Looking to move to a more spacious home in Calgary, Ms. Thomas and her partner have been trying on and off to sell their one-bedroom condo since early in 2020. Located in trendy East Village, Ms. Thomas purchased the unit in 2012, when a shortage of rental units made it easier to buy than to rent. “I needed to be able to rent on the train line, and the supply just wasn’t there,” she recalls.
But the market is much different today. In Alberta it’s also a renters’ market, the flight of millennials to the suburbs are keeping condo sales low, and vacancy rates high. “When you’re up to 25 years old, you’re more likely to want to rent, and that means you’re also more likely to be downtown,” Ms. Petramala explains. “But then, as households age, they move out of city centres. So it’s not surprising we saw city centres booming with the millennials being in that under-25 age group. But now as they’re older, it’s also not surprising to see those differences shift.”
Ms. Montgomery continues to look for a suitable townhome for her and her dog, a miniature Schnauzer. But she’s starting to get frustrated. “You have to be ready to move, ready to say yes on the spot,” she says. “If I would had put in an offer the other day, I would have had to put in a higher offer and probably talk to my parents about dipping into my future inheritance just to bump up my budget… I’m very thankful that I have that [option].”

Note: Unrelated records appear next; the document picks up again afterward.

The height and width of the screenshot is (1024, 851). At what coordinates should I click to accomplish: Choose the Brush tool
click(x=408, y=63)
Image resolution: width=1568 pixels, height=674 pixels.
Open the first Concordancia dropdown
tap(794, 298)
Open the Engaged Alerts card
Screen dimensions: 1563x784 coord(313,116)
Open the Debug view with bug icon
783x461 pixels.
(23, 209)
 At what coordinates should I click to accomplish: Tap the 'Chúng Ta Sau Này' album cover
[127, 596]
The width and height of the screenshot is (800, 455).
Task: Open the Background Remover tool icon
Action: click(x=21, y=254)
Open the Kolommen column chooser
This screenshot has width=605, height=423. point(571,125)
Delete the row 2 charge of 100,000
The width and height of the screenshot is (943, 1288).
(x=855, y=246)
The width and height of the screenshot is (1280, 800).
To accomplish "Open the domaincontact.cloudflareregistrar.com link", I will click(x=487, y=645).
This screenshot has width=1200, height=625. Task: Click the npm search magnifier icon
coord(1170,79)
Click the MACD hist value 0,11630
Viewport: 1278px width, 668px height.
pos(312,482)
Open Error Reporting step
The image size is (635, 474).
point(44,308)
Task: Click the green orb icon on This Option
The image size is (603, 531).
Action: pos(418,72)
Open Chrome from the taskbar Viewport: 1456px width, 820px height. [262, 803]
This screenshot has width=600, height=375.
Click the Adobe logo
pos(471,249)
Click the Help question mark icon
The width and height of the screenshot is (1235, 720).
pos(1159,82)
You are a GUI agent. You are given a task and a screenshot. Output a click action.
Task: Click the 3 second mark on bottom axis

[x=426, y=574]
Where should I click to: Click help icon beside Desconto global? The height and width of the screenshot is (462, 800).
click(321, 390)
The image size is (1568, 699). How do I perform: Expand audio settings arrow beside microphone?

But for Alberta buyers, there’s no need to rush into the market, as Ms. Petramala notes that interest rates won’t change much in the next few years. Furthermore, housing prices in Alberta are likely to remain affordable to most.
“We’re seeing buyers get into the market because interest rates are low and likely they’ve been deferring a home purchase or upgrade decision for a long time,” Mr. Boukall says. “…But as prices start to rise, I think we will price ourselves out of continued growth.”